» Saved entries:
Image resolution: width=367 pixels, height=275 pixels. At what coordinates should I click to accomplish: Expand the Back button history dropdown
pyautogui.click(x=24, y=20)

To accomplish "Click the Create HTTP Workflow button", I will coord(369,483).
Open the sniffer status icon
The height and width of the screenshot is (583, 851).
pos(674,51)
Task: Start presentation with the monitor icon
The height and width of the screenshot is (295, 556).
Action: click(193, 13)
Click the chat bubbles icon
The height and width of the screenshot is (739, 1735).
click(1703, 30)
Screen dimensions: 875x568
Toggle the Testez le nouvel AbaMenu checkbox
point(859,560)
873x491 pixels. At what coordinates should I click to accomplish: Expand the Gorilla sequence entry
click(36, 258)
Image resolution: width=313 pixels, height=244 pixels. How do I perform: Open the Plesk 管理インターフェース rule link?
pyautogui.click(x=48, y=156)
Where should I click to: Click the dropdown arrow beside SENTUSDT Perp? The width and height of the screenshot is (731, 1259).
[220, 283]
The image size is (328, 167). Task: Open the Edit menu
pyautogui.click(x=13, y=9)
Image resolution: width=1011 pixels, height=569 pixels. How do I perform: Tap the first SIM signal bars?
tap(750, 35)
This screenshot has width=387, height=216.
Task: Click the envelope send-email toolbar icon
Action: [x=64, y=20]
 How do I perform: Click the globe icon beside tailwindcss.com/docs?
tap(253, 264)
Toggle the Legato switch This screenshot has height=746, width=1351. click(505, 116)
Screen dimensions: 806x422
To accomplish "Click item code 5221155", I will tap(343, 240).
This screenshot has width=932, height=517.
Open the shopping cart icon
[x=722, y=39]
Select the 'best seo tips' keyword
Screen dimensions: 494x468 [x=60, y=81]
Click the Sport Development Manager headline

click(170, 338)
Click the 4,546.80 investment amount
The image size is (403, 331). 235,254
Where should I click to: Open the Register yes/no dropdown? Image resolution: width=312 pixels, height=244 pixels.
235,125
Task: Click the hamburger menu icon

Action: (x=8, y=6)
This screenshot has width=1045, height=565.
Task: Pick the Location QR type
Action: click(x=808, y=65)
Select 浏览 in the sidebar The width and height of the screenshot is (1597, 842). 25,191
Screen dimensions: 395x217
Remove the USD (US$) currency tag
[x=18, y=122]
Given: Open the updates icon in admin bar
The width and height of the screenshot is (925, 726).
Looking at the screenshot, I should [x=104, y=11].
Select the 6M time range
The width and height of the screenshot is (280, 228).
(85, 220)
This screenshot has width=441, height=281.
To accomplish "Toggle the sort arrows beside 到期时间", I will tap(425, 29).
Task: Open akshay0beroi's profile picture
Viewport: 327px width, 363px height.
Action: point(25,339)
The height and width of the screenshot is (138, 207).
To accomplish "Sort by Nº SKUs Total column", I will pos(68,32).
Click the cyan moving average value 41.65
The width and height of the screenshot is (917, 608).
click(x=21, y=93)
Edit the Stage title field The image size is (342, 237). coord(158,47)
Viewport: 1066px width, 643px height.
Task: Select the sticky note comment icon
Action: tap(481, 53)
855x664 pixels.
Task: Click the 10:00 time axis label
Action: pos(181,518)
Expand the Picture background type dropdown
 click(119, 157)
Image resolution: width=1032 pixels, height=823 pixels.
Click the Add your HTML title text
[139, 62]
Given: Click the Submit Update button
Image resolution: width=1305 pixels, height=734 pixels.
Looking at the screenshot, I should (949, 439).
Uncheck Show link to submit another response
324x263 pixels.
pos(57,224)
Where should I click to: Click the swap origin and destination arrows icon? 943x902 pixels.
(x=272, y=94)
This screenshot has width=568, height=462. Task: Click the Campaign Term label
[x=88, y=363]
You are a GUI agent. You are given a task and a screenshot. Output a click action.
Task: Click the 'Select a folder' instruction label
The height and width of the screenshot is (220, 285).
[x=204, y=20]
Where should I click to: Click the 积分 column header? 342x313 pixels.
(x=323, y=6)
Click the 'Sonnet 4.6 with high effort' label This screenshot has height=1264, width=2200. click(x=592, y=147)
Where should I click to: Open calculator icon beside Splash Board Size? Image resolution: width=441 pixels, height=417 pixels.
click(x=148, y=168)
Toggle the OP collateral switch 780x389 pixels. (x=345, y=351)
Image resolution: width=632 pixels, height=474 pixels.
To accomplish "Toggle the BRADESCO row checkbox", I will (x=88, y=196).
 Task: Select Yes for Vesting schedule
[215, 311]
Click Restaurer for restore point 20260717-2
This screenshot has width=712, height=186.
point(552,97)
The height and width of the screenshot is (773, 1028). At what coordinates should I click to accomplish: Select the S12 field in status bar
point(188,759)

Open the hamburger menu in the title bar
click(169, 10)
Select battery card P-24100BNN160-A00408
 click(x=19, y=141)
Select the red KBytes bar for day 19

» TASK STATEMENT:
Look above for the line holding "Given: Open the updates icon in admin bar" and the line holding "The height and width of the screenshot is (138, 207).", then output exactly those two lines and every line between them, nothing more.

» WRITTEN SOLUTION:
Given: Open the updates icon in admin bar
The width and height of the screenshot is (925, 726).
Looking at the screenshot, I should [x=104, y=11].
Select the 6M time range
The width and height of the screenshot is (280, 228).
(85, 220)
This screenshot has width=441, height=281.
To accomplish "Toggle the sort arrows beside 到期时间", I will tap(425, 29).
Task: Open akshay0beroi's profile picture
Viewport: 327px width, 363px height.
Action: point(25,339)
The height and width of the screenshot is (138, 207).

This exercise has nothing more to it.